* Begin Reading text *

Section 23.2 The Corporation shall have power to indemnify any person who was or is a party, or is threatened to be made a party, to any threatened, pending or completed action by or in the right of the Corporation to procure a judgment in its favor by reason of the fact that he is or was a representative of the Corporation or is or was serving at the request of the Corporation as a representative of another domestic or foreign corporation for profit or not-for-profit, partnership, joint venture, trust or other enterprise, against expenses (including attorneys’ fees) actually and reasonably incurred by him in connection with the defense or settlement of the action if he acted in good faith and in a manner he reasonably believed to be in, or not opposed to, the best interests of the Corporation. Indemnification shall not be made under this section in respect of any claim, issue or matter as to which the person has been adjudged to be liable to the Corporation unless and only to the extent that the court of common pleas of the judicial district embracing the county in which the registered office of the Corporation is located or the court in which the action was brought determines upon application that, despite the adjudication of liability but in view of all the circumstances of the case, the person is fairly and reasonably entitled to indemnity for the expenses that the court of common pleas or other court deems proper.

* End Reading text *

- Exercise instructions -
1. List every kind of entity named in the indemnification section above for which a person may serve as a representative at the Corporation's request.
2. Pick up the indemnification section after its final sentence and write what comes next.

* Begin Given information *

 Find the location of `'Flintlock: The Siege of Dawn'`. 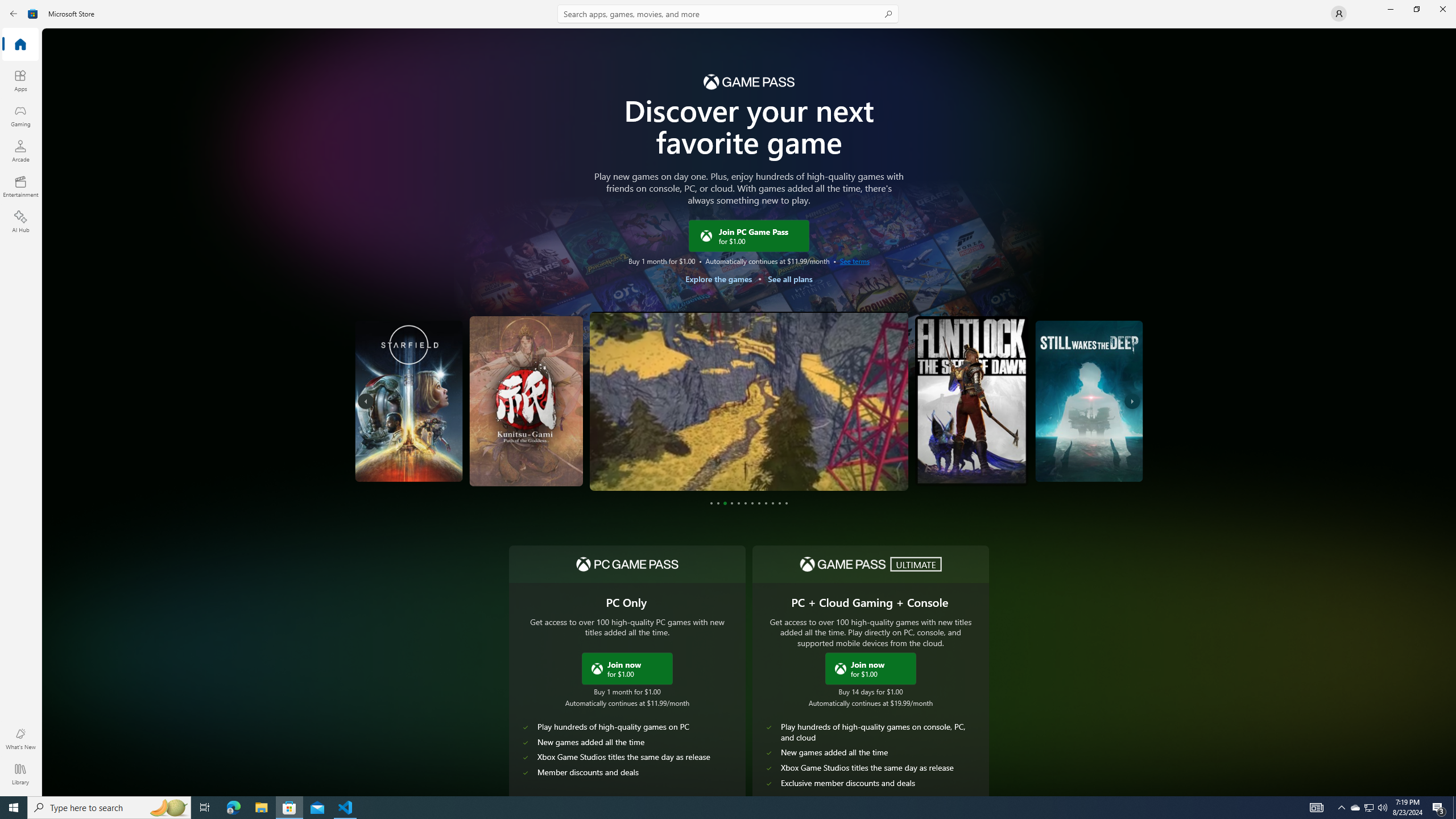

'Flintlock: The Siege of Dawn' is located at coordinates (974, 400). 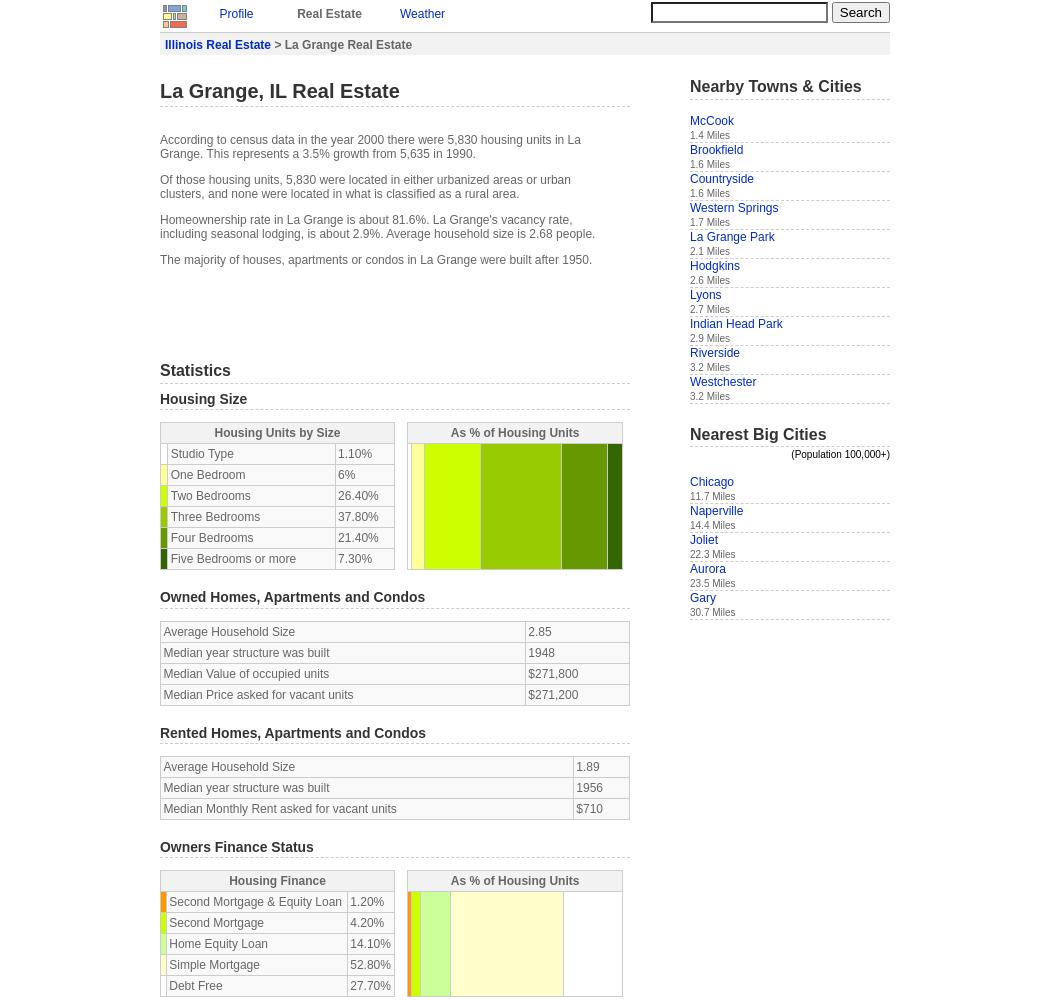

* End Given information *

- In response -
1.
- Another domestic or foreign corporation for profit or not-for-profit
- Partnership
- Joint venture
- Trust
- Other enterprise

2.
Section 23.3 To the extent that a representative of the Corporation has been successful on the merits or otherwise in defense of any action or proceeding referred to in Sections 23.1 (relating to third party actions) or 23.2 (relating to derivative actions) or in defense of any claim, issue or matter therein, he shall be indemnified against expenses (including attorneys’ fees) actually and reasonably incurred by him in connection therewith.

Section 23.4 Unless ordered by a court, any indemnification under Section 23.1 (relating to third party actions) or Section 23.2 (relating to derivative actions) shall be made by the Corporation only as authorized in the specific case upon a determination that indemnification of the person is proper in the circumstances because he has met the applicable standard of conduct set forth in those sections. The determination shall be made:

(a) by the Board of Directors by a majority vote of a quorum consisting of directors who were not parties to the action or proceeding;

(b) if such a quorum is not obtainable or if obtainable and a majority vote of a quorum of disinterested directors so directs, by independent legal counsel in a written opinion; or

(c) by the shareholders.

Section 23.5 Expenses (including attorneys’ fees) incurred in defending any action or proceeding referred to in this Article 23 may be paid by the Corporation in advance of the final disposition of the action or proceeding upon receipt of an undertaking by or on behalf of the person to repay the amount if it is ultimately determined that he is not entitled to be indemnified by the Corporation as authorized in this Article 23 or otherwise.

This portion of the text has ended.